→ WHAT IS NEEDED:
Whenever a line in the material below includes "height", copy that line.

○ ○ ○

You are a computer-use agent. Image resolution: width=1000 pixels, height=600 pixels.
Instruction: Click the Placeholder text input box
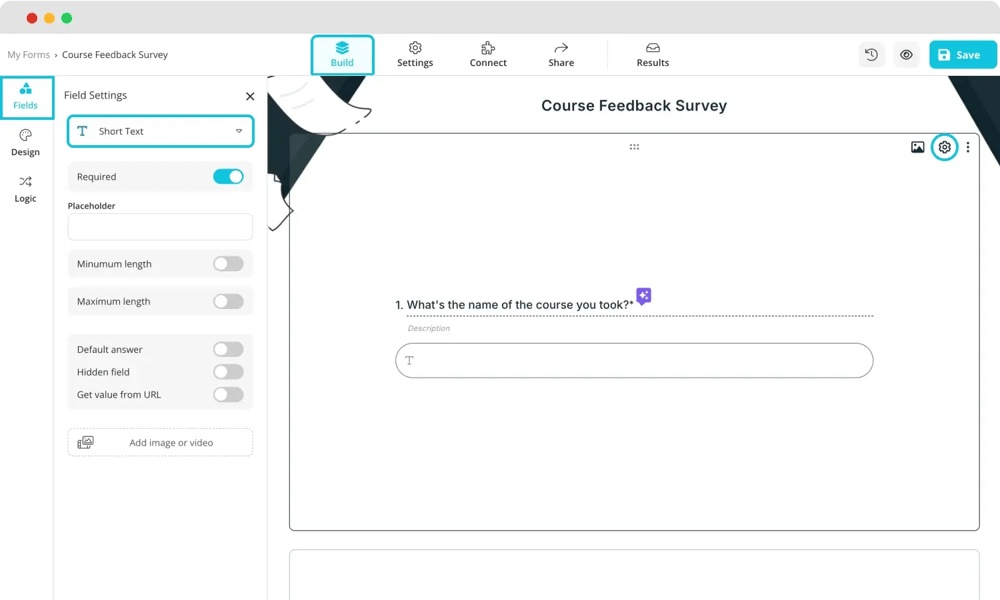coord(160,227)
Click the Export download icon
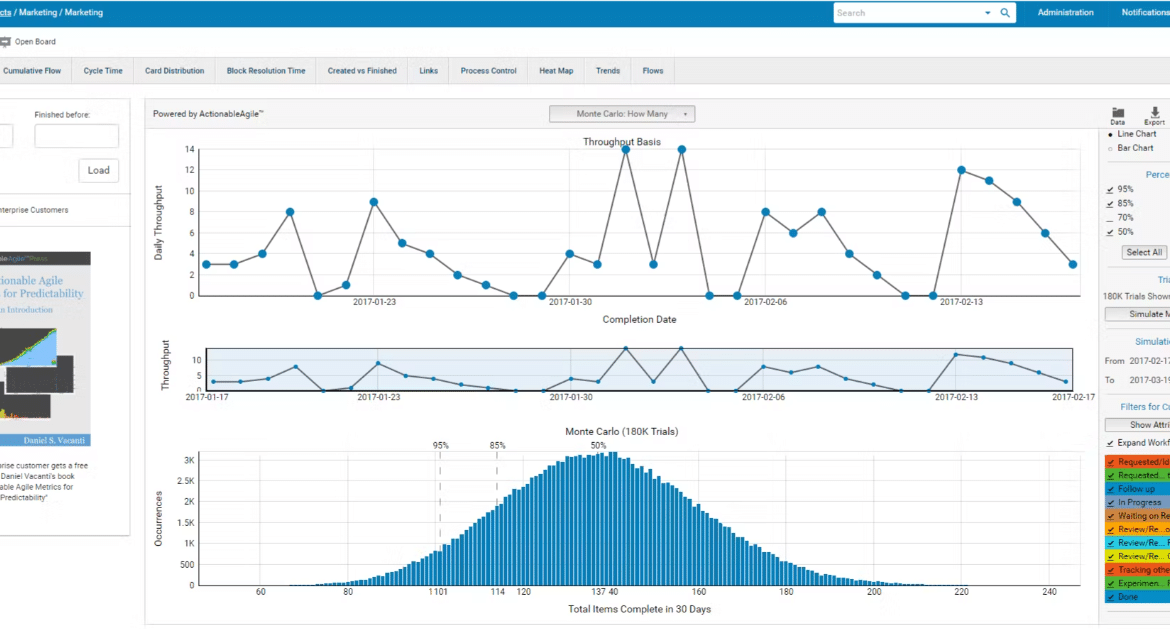Screen dimensions: 1170x629 click(1154, 113)
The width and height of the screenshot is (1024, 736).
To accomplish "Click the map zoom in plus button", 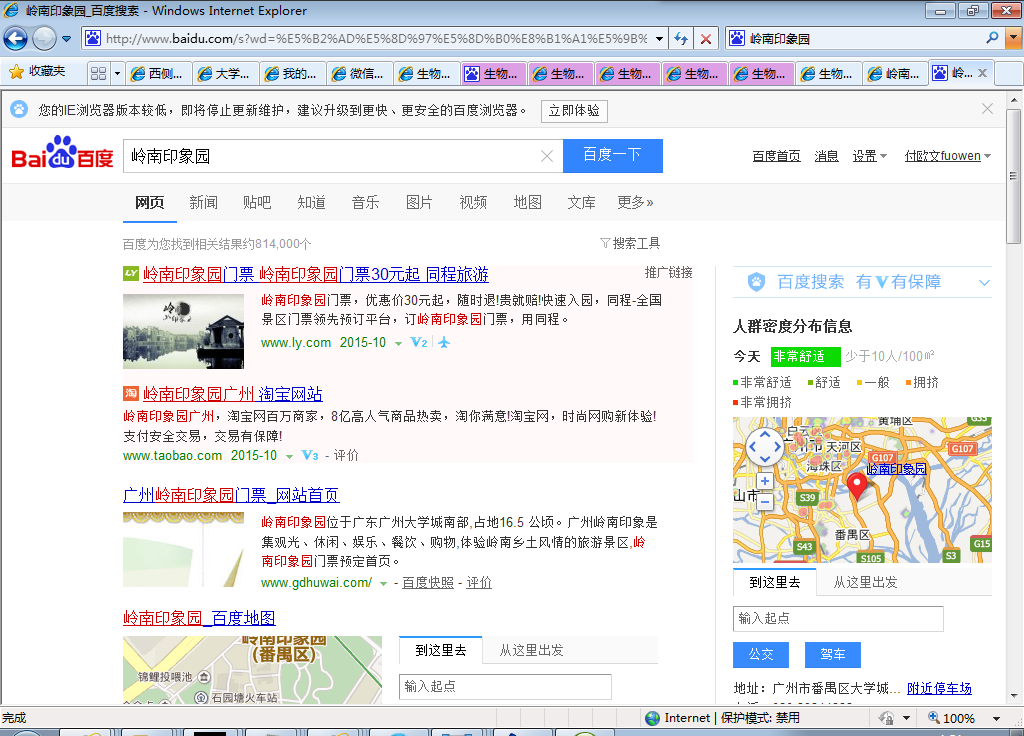I will point(765,481).
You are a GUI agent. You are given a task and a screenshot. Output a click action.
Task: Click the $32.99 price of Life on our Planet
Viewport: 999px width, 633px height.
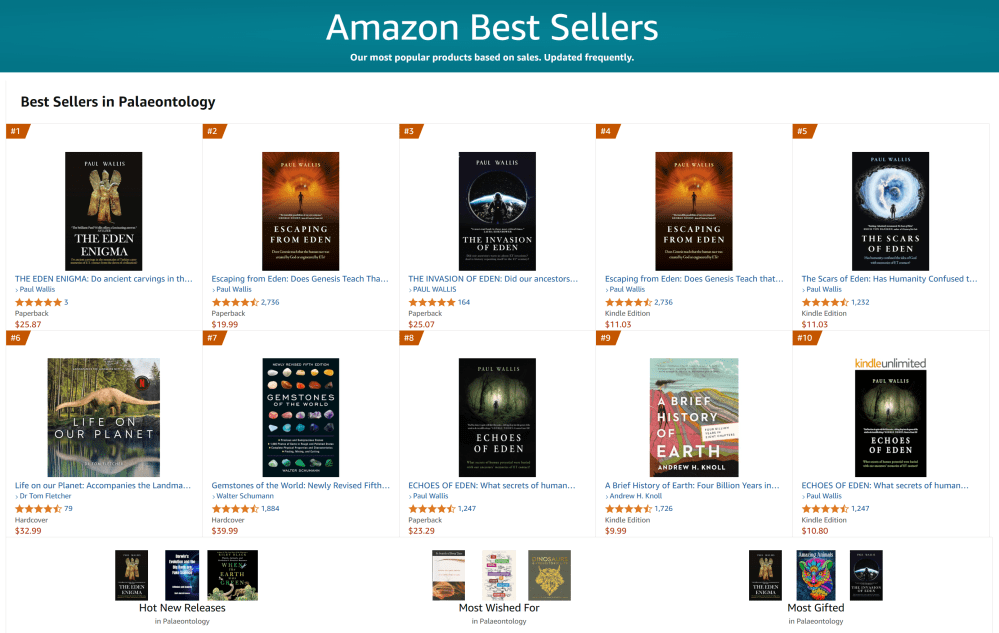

○ ○ ○

→ WRITTEN REPLY:
You are a computer-use agent. Image resolution: width=1000 pixels, height=600 pixels.
The width and height of the screenshot is (1024, 736).
Viewport: 999px width, 633px height.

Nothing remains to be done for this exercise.